La première d’entre elles fut l’obligation de transparence des banques sur leur activité bancaire pays par pays, afin de limiter leur implantation dans les paradis fiscaux et de révéler aux grands jours les filiales, coquilles vides, servant à la fraude ou à l’optimisation fiscale. Nous avons ensuite alourdi les peines en direction des fraudeurs, et créé un parquet financier dédié à la lutte contre la fraude.

Notre engagement est couronné de succès : le contrôle fiscal a permis, avec d’autres mesures, de détecter au total des fraudes représentant 18 milliards d’euros en 2013 et d’engranger 10 milliards d’euros dans les caisses de l’État, soit un milliard de plus qu’en 2012. Et c’est bien cette politique qui contribuera à assurer une partie du pacte de solidarité au profit de nos concitoyens les plus modestes. Nous avons ici la démonstration qu’il est possible de réduire les déficits publics tout en préservant les plus modestes. On ne souligne pas assez ce lien et l’intérêt de cette loi pour rééquilibrer les richesses.
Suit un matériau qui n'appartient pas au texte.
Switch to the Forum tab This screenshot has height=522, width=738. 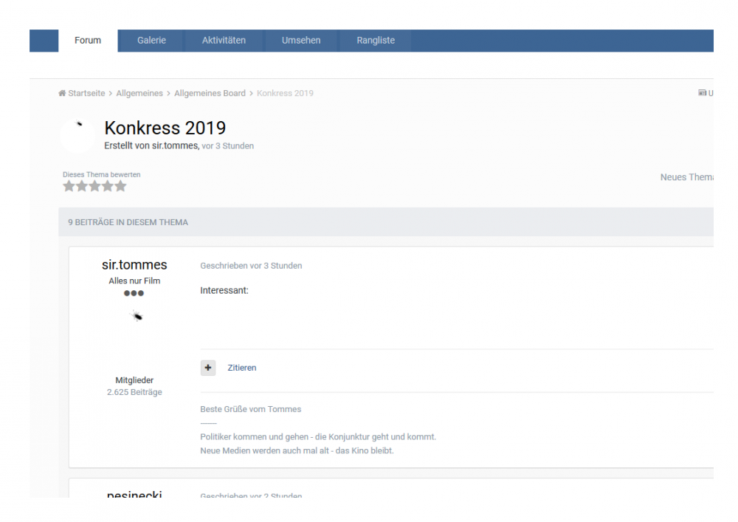[88, 41]
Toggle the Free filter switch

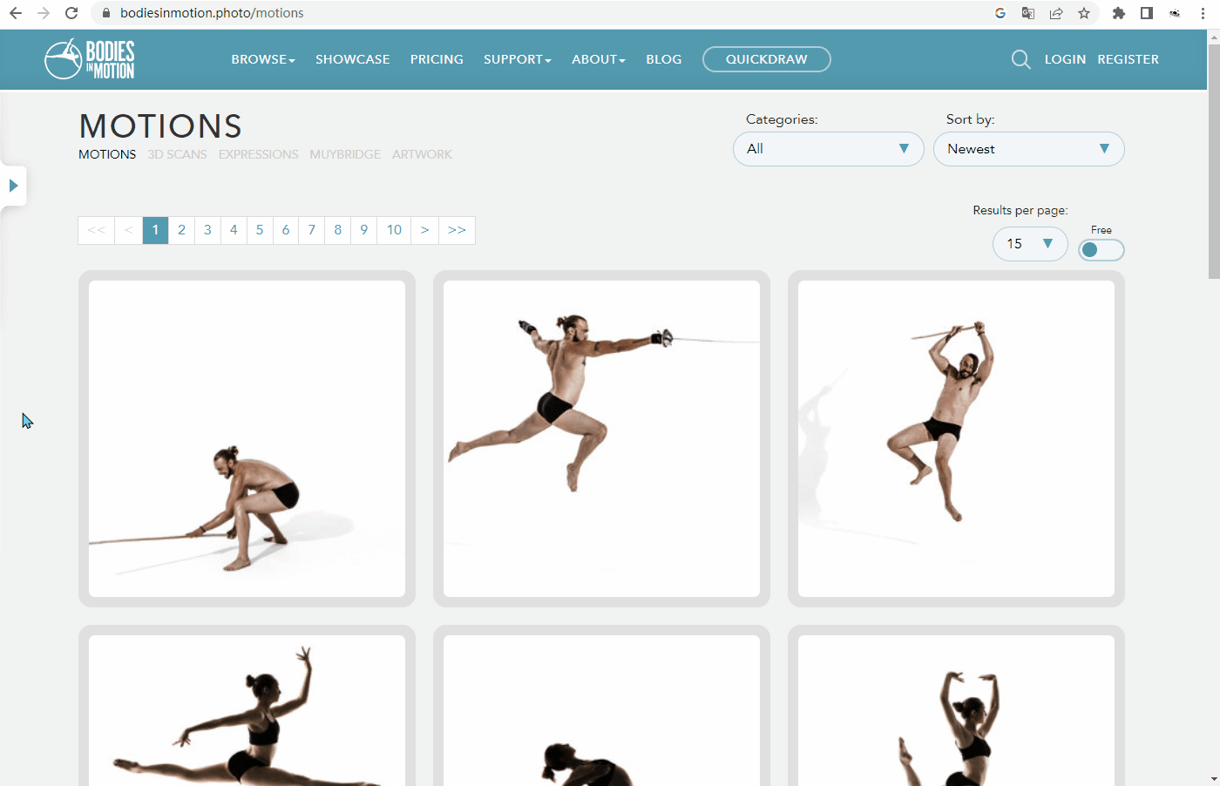click(x=1101, y=250)
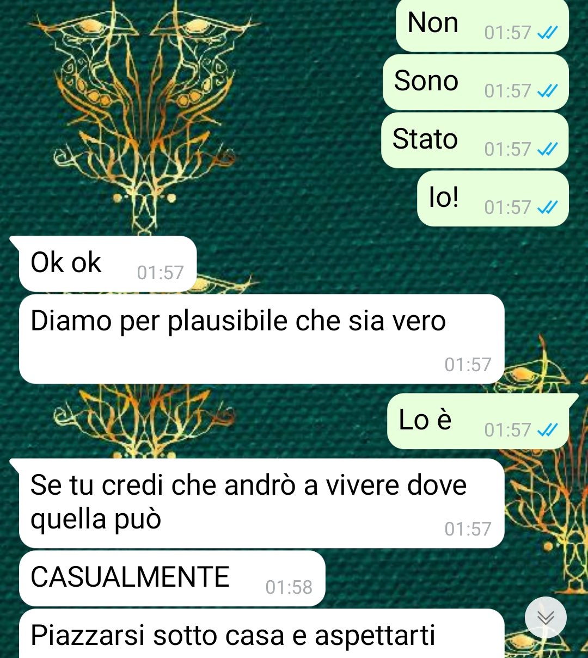Tap the "Diamo per plausibile che sia vero" message
This screenshot has height=658, width=588.
(262, 339)
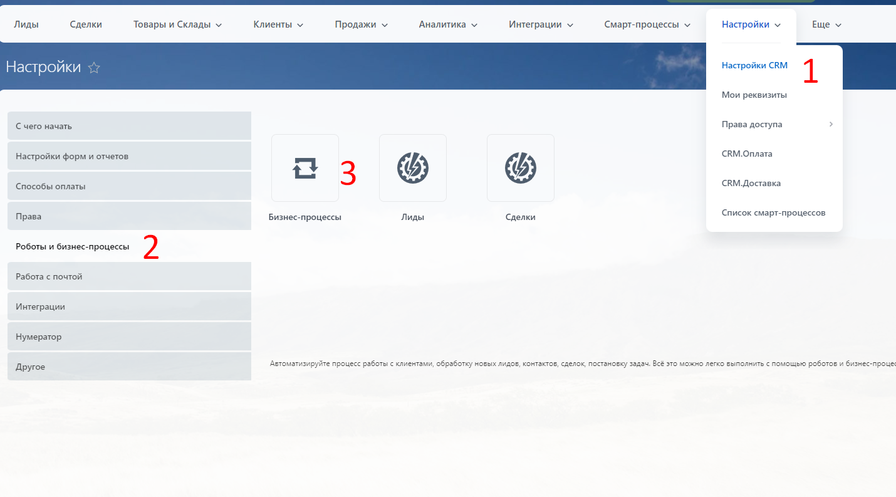Select Настройки CRM in dropdown menu
The width and height of the screenshot is (896, 497).
tap(754, 65)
Lutter contre la fraude, c’est agir pour plus de justice sociale. Le montant moyen des avoirs détenus à l’étranger par les fraudeurs repentis était de 900 000 euros. À raison d’une imposition moyenne de 25 %, avec 30 000 ménages, c’est un potentiel sur plusieurs années de 6 milliards d’euros de recettes supplémentaires pour la solidarité.

Lutter contre la fraude, c’est agir pour la justice morale et contre l’idée que les plus riches peuvent se permettre de déroger aux lois de la République et à la solidarité nationale.

Lutter contre la fraude, c’est réhabiliter l’impôt comme outil de redistribution des richesses.

C’est pourquoi je me réjouis de la ratification du traité mettant en oeuvre le FATCA, clé de voûte de la lutte contre la fraude aux États-Unis. En effet si la France agissait, elle n’agissait pas seule. Depuis 2009 les États-Unis ont mis en oeuvre une politique ambitieuse de lutte contre la fraude reposant sur trois piliers : la sanction des banquiers coupables d’organiser les comportements fiscaux frauduleux des contribuables américains – les USA n’ont pas hésité à condamner Bank of America à une amende de plus de 16 milliards de dollars en raison de sa responsabilité dans la crise des subprimes, ce qui permet de mettre à sa juste place l’amende infligée à BNP-Paribas – ; des programmes de dénonciations volontaires ; enfin, la fameuse loi FATCA, qui fait tache d’huile en Europe, où elle devrait être mise en place en 2017.

Cette loi oblige les établissements financiers qui souhaitent être présents sur le sol américain à révéler au fisc l’identité de leurs clients américains en France. Cette loi est radicale, mais nécessaire. Elle a su faire plier les pays les plus résistants tels que la Suisse, l’Autriche ou le Luxembourg. C’est d’ailleurs grâce au FATCA américain que notre loi sur la fraude a eu une réelle efficacité avec les 30 000 ressortissants français qui ont rapatrié leurs biens.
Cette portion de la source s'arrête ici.